- Directed by: Ivano De Matteo
- Screenplay by: Ivano De Matteo Valentina Ferlan
- Starring: Edoardo Leo Milena Mancini Greta Gasbarri
- Cinematography: Giuseppe Maio
- Edited by: Giuliana Sarli
- Music by: Francesco Cerasi
- Release date: 2023;
- Language: Italian

= Mia (film) =

2023 drama film

Mia is a 2023 Italian drama film co-written and directed by Ivano De Matteo and starring Edoardo Leo, Milena Mancini and Greta Gasbarri.

== Plot ==
Rome, Ostiense neighborhood. Sergio, an ambulance driver, and Valeria are a close-knit couple with an only teenage daughter, Mia. Twenty-year-old Marco suddenly enters their life and becomes Mia's first boyfriend. Marco immediately reveals himself to be a manipulator, disrupting the fifteen-year-old's life by monitoring her phone, distancing her from sports, school, and friends. Gradually, his controlling attitude toward Mia also begins to impact her behavior and habits. She stops wearing makeup, dresses in a way that hides her body from others, and is constantly in touch with Marco, who texts and calls her constantly, criticizing and disdaining everyone else she goes out with.

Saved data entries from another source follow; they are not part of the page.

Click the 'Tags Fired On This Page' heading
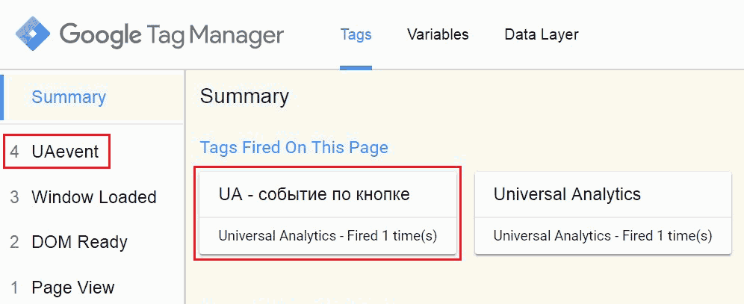The height and width of the screenshot is (304, 744). (294, 147)
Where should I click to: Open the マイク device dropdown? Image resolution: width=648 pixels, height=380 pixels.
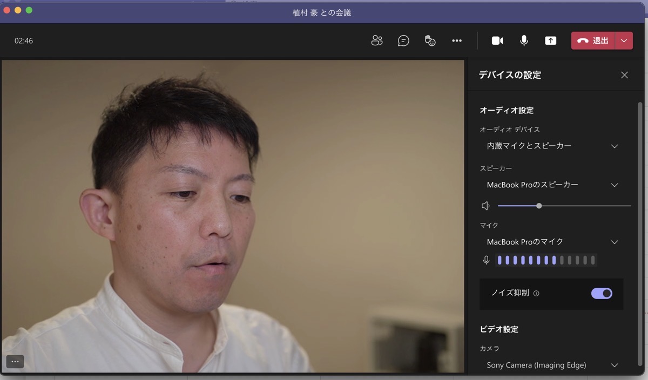click(x=551, y=242)
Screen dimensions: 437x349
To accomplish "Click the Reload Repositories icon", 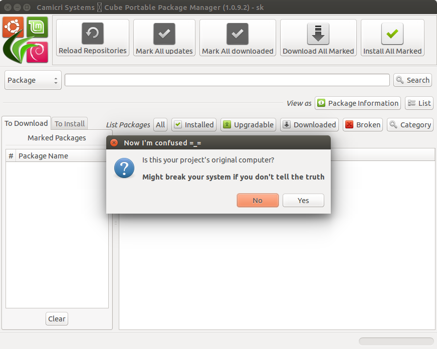I will pyautogui.click(x=93, y=34).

One night, on the pretext of the Marco's birthday, the boy convinces Mia to run away from home to spend the night with him in his parents' beach house (an element which confirms the boy's high social status). Here Marco insists that Mia drink alcohol, and then rapes her, Marco subsequently abandons her at a gas station.

The girl, helped by her determined and caring father, manages to end the highly toxic and violent relationship in which she ended up, and starts living her life again by avoiding responding to Marco's messages and phone calls but the boy, after Mia's calls are rejected and on the first occasion in which the latter goes out to drink a coffee with another boy, Marco begins to spread photos and videos through social media that portray her naked the night they were together. Devastated, the girl attempts suicide out of desperation and remains in a coma. The father, destroyed by pain and guilt, faced with the inefficiency of justice (Marco is reported but the process seems to be going slowly), comes to the conclusion that only one thing remains: revenge against him.

== Cast ==

- Edoardo Leo as Sergio
- Milena Mancini as Valeria
- Greta Gasbarri as Mia
- Riccardo Mandolini as Marco
- Vinicio Marchioni as Marco's father
- Giorgio Montanini as Piero
- Alessia Manicastri as Anna
- Giorgia Faraoni as Veronica

== Production==
The film was produced by produced by Lotus in collaboration with Rai Cinema. It was shot in Rome between January and February 2022.

== Release ==
The film premiered at the 14th Bari International Film Festival. It was released on Italian cinemas by 01 Distribution on 6 April 2023.

== Reception==
The film was awarded two Globo d'oro Awards for best screenplay and best actor (Leo), and won the Ciak d'Oro for best drama film. It was also nominated for three Silver Ribbons, for best original story, best actor (Leo) and best supporting actress (Milena Mancini).